There is also a disease called coffee rust, which is spread by wind spores. The same fungal disease that controls scale insects can also target coffee rust. But sometimes a coffee rust epidemic breaks out, like the one that devastated crops in Guatemala, Honduras and El Salvador in 2012. The likely cause: In previous years, according to Vandermeer, there has been gradual deforestation of the affected areas, turning much of the forest into grassland and disrupting the delicate balance of the ecosystem.
“It is a reasonable hypothesis to suggest that it was an indirect result of the gradual deforestation of the region leading to a critical transition, [such that] the disease suddenly turned into an epidemic,” said Vandermeer.

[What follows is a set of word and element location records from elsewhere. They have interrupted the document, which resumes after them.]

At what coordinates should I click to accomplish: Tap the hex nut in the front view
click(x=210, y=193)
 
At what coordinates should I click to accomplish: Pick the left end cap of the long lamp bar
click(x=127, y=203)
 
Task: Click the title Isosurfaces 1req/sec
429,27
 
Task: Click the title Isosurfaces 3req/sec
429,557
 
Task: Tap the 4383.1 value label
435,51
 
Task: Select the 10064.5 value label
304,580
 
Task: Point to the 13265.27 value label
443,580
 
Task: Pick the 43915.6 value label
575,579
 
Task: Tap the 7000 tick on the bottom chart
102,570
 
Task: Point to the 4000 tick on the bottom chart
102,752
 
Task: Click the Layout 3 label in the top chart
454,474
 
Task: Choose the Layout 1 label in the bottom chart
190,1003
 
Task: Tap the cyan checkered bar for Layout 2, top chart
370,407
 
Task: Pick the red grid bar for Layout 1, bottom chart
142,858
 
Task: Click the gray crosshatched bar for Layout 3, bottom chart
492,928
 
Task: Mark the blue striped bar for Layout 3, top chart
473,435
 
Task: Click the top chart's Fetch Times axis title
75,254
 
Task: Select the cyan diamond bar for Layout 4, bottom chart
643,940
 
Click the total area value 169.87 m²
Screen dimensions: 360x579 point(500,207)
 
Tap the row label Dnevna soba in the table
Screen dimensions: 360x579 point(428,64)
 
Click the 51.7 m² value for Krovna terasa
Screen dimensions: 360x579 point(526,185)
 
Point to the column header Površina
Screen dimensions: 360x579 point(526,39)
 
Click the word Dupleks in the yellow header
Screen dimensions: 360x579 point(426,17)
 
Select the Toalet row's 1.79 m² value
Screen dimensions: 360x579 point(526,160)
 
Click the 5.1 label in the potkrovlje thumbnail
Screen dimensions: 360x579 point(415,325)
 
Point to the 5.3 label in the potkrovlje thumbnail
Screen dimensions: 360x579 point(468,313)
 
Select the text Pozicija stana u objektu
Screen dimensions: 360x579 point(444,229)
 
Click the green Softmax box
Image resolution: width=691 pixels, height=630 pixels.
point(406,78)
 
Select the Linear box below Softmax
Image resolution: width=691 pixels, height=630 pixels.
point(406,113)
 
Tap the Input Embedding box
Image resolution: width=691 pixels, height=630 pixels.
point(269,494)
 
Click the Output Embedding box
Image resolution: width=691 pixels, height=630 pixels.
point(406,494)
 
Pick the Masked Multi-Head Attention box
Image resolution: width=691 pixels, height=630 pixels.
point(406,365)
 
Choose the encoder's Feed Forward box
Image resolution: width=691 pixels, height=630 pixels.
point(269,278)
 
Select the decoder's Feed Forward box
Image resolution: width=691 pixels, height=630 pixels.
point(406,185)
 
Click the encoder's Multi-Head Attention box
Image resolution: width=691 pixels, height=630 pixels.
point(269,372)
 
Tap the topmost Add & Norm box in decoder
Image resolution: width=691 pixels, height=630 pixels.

Said co-author Ivette Perfecto, also with the University of Michigan:
This is an important finding because it shows how organisms in nature are embedded in a complex web of interactions and therefore the simplistic “one pest, one natural enemy” pest management approach may not be the most appropriate method of pest management.” Rather, there is a need for a complex systems approach that takes into account nonlinearities and networks of interactions.
There is still a lot of skepticism among scientists about whether real Turing mechanisms are at work in natural systems. “Distinguishing between a Turing pattern and other patterning methods is not as easy in a large-scale system like this one,” Vandermeer admitted. “When you’re dealing with slime molds in a lab, you have a lot more control over the system.” Nevertheless, “My view is that Turing’s insight was so fundamental, that all the assumptions that fit his qualitative insight are present in nature. It just seems right.”
DOI: life sciences2019. 10.1093/biosci/biz127 (About DOIs).